■ **REQUIREMENT**:
Find how many lines in the material hold the word "Given", then state that number and nothing more.

##### DATA TO EXAMINE

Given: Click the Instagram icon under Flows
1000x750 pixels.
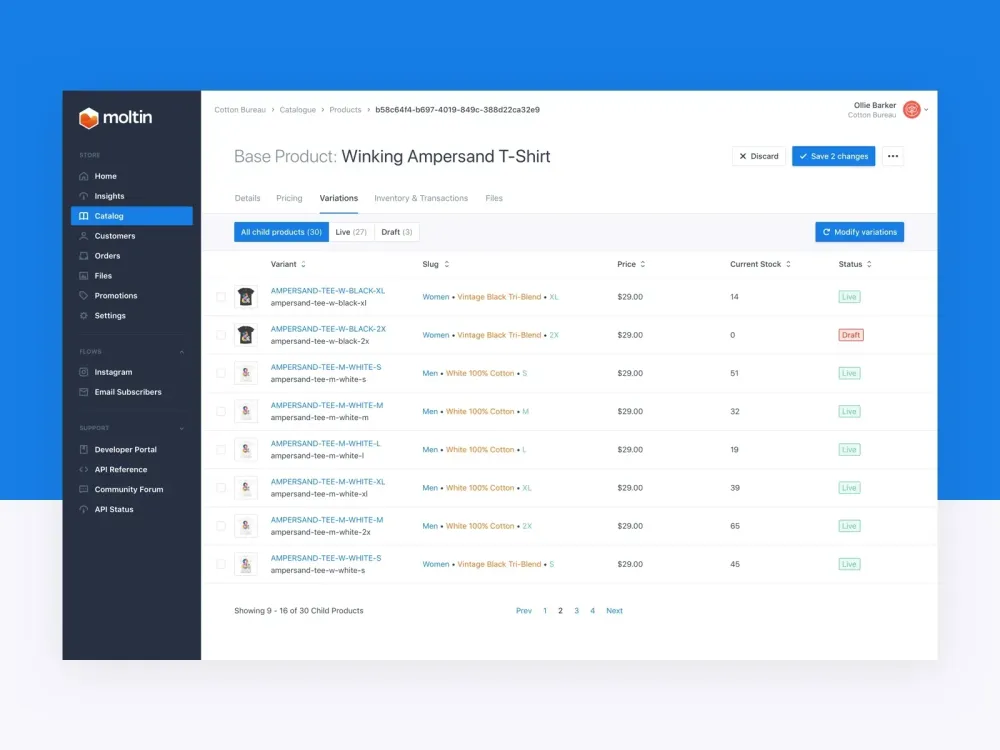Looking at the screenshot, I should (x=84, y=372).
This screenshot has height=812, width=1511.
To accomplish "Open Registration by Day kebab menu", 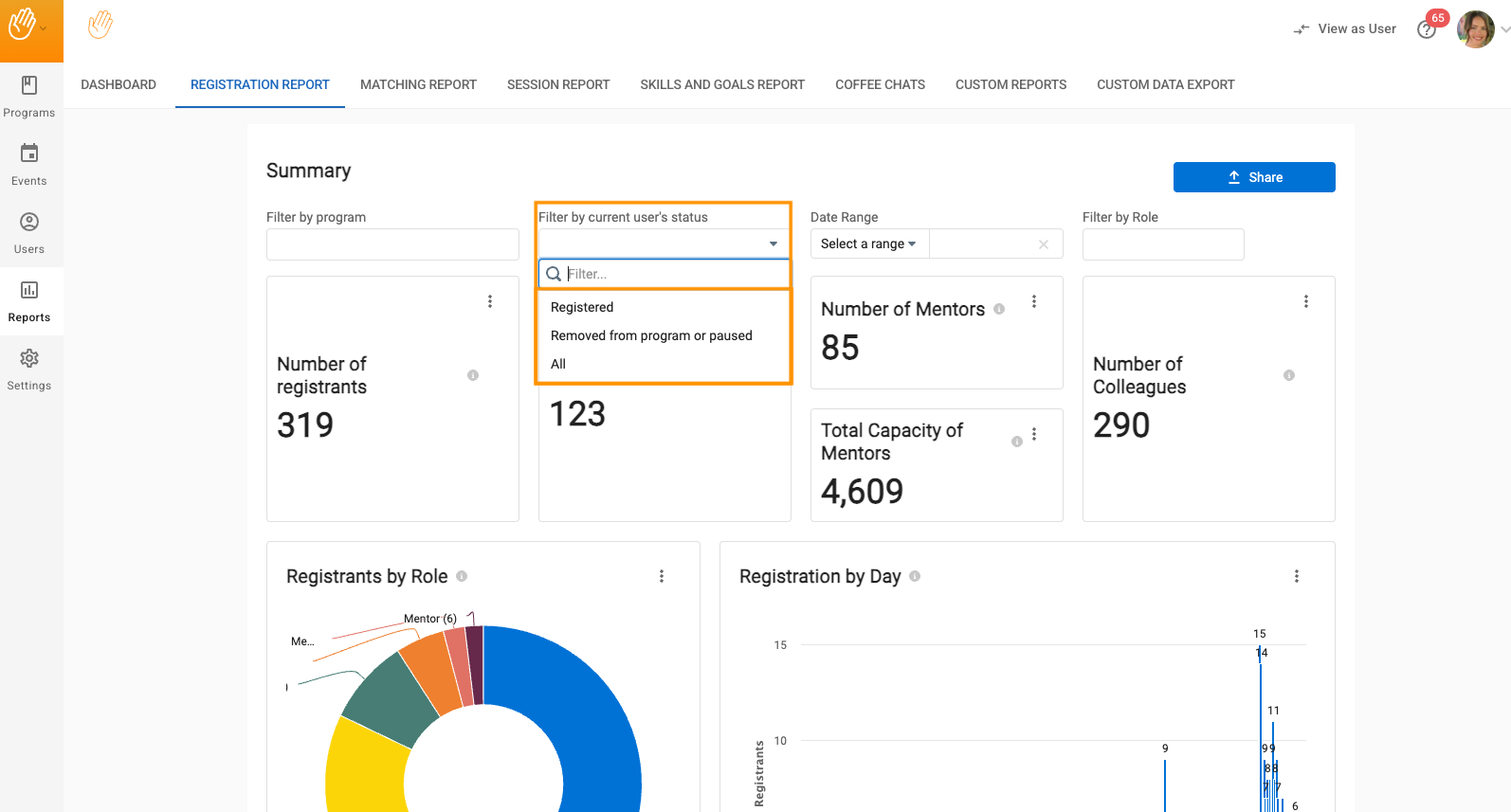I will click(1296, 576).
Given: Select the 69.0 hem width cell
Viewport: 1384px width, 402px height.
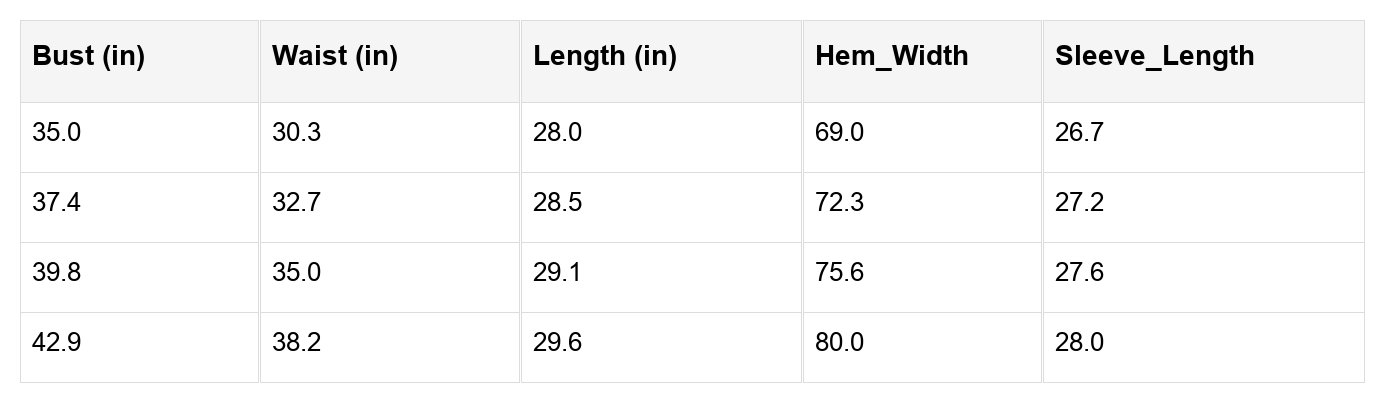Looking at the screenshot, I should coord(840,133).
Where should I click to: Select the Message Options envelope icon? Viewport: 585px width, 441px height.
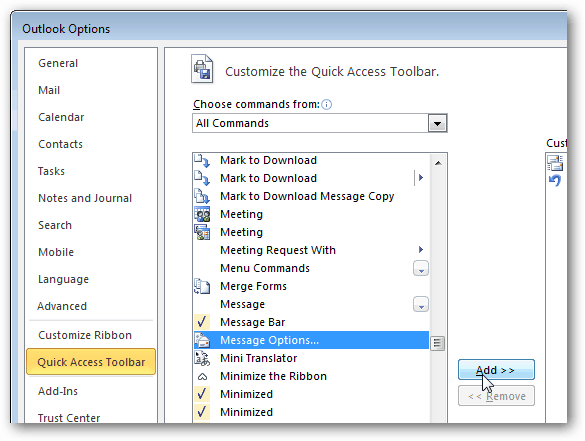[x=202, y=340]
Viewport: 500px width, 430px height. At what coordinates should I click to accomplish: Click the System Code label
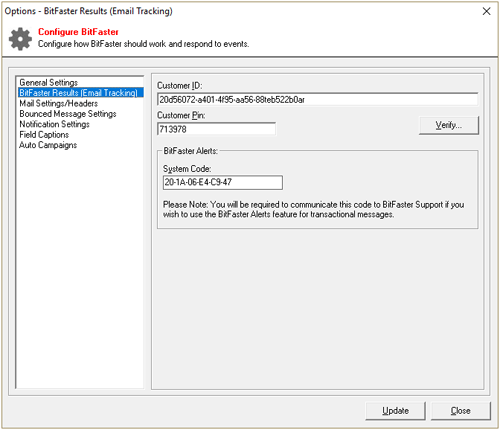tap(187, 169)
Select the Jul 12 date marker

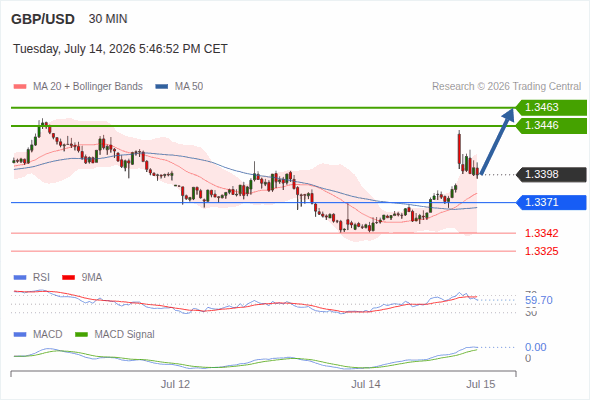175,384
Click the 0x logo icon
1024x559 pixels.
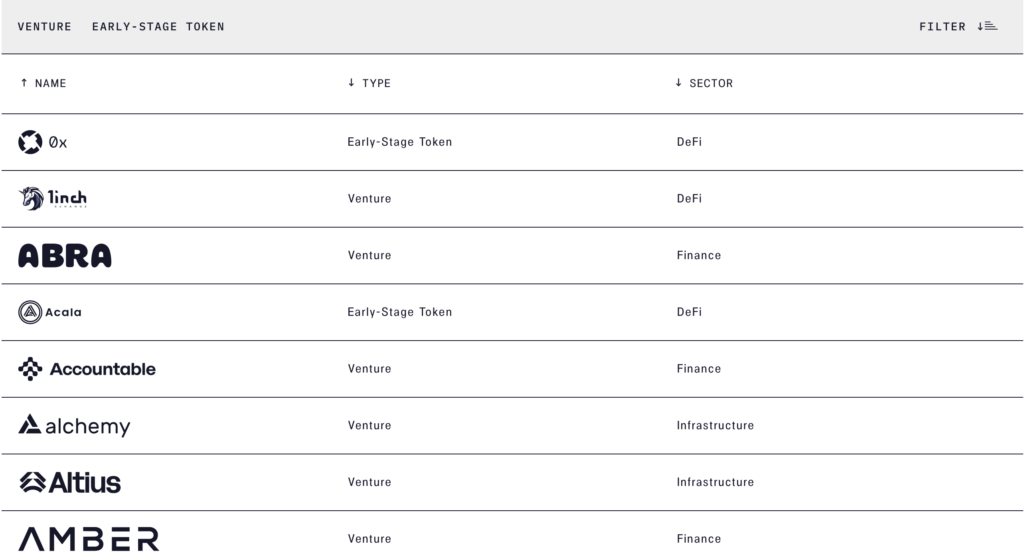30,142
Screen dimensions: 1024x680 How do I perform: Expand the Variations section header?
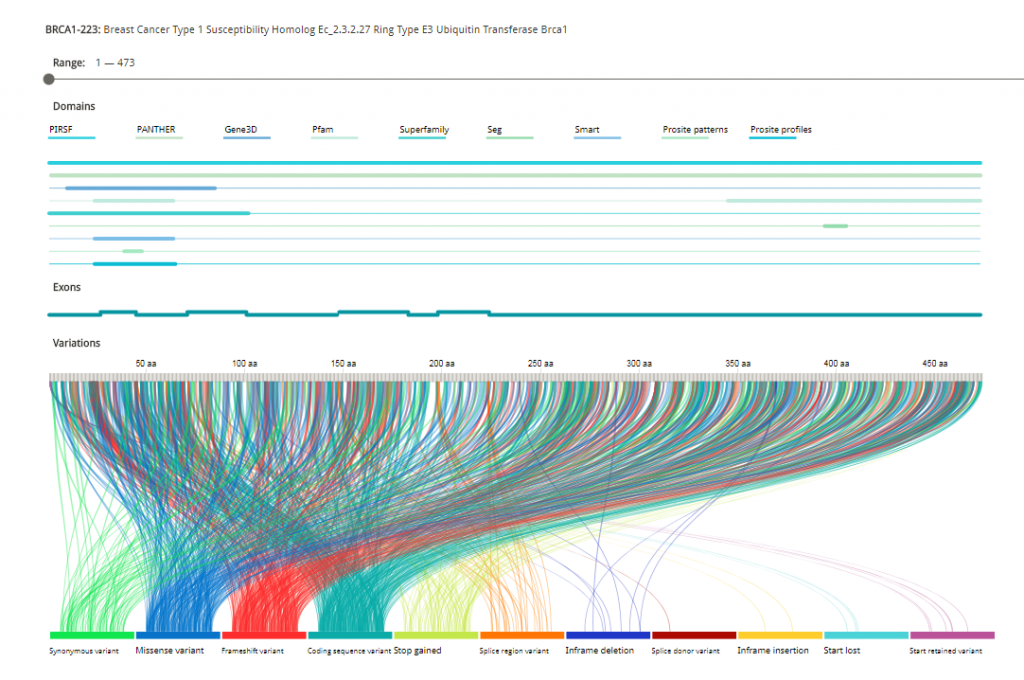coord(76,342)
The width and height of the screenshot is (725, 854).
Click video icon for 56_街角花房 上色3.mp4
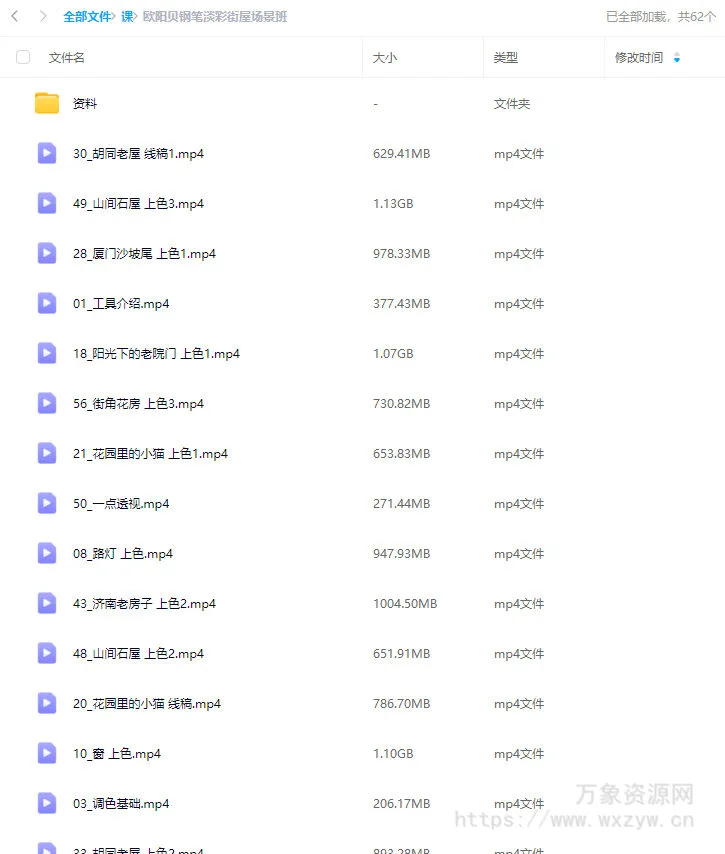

##########

■ **RESULT FOR THIS EXERCISE**:
2